Compliance with Ethical Standards
Funding
This study was supported by the Epilepsy Research Fund. Open access fee paid by the Epilepsy Research Fund.
Disclosure
Avantika Singh and Coral Stredny have no conflicts of interest or disclosures to report. Tobias Loddenkemper serves on the Council of the American Clinical Neurophysiology Society, on the American Board of Clinical Neurophysiology, as founder and consortium PI of the pediatric status epilepticus research group (pSERG), as an Associate Editor for Wyllie’s Treatment of Epilepsy 6th and 7th editions, and as a member of the NORSE Institute, PACS1 Foundation, and CCEMRC. He is part of patent applications to detect and predict seizures and to diagnose epilepsy. Dr. Loddenkemper is co-inventor of the TriVox Health technology, and Dr. Loddenkemper and Boston Children’s Hospital might receive financial benefits from this technology in the form of compensation in the future. He received research support from the Epilepsy Research Fund, NIH, the Epilepsy Foundation of America, the Epilepsy Therapy Project, the Pediatric Epilepsy Research Foundation, and received research grants from Lundbeck, Eisai, Upsher-Smith, Mallinckrodt, Sunovion, Sage, Empatica, and Pfizer. He served as a consultant for Zogenix, Upsher Smith, UCB, Grand Rounds, Advance Medical, and Sunovion.
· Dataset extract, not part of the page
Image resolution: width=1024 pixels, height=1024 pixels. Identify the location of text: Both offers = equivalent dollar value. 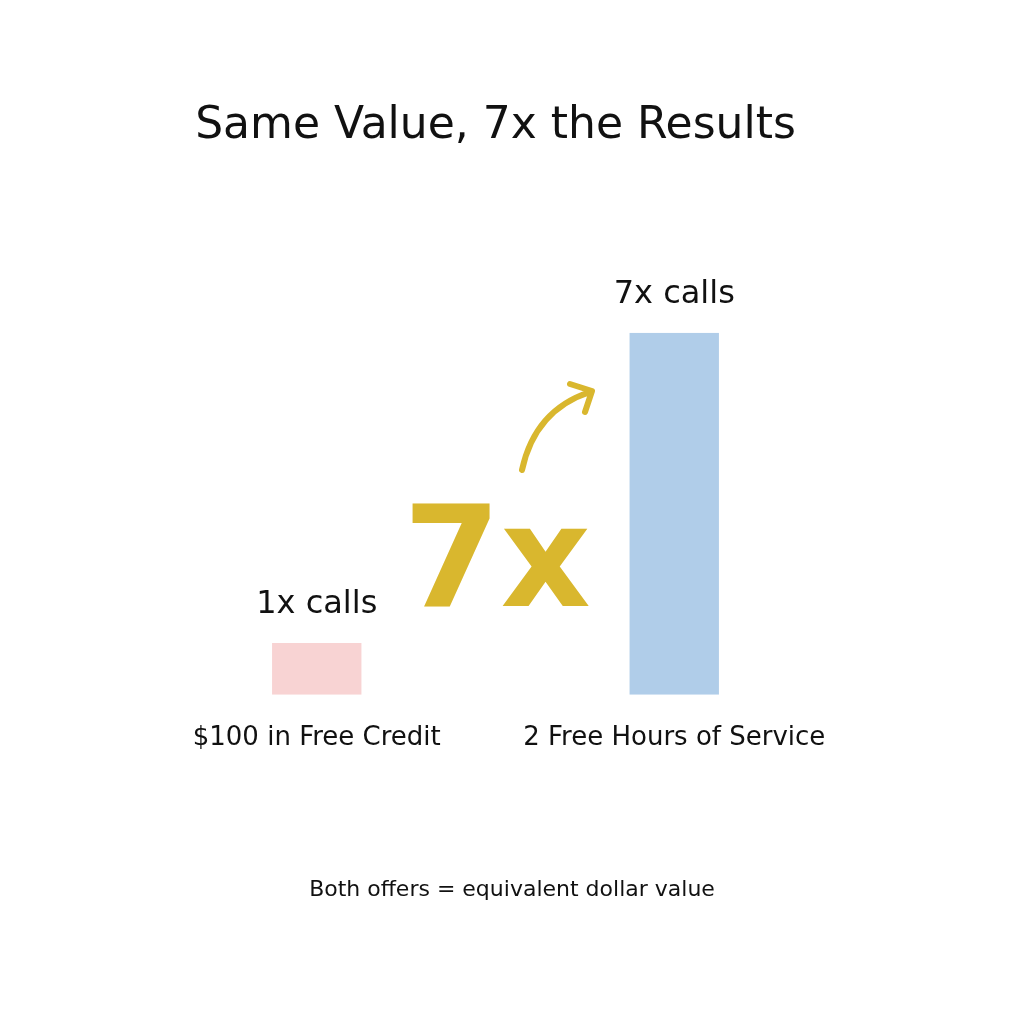
(512, 888).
He performs video electroencephalogram long-term and ICU monitoring, electroencephalograms, and other electrophysiological studies at Boston Children’s Hospital and affiliated hospitals and bills for these procedures and he evaluates pediatric neurology patients and bills for clinical care. He has received speaker honorariums from national societies including the AAN, AES and ACNS, and for grand rounds at various academic centers. His wife, D. Karen Stannard, is a pediatric neurologist and she performs video electroencephalogram long-term and ICU monitoring, electroencephalograms, and other electrophysiological studies and bills for these procedures and she evaluates pediatric neurology patients and bills for clinical care.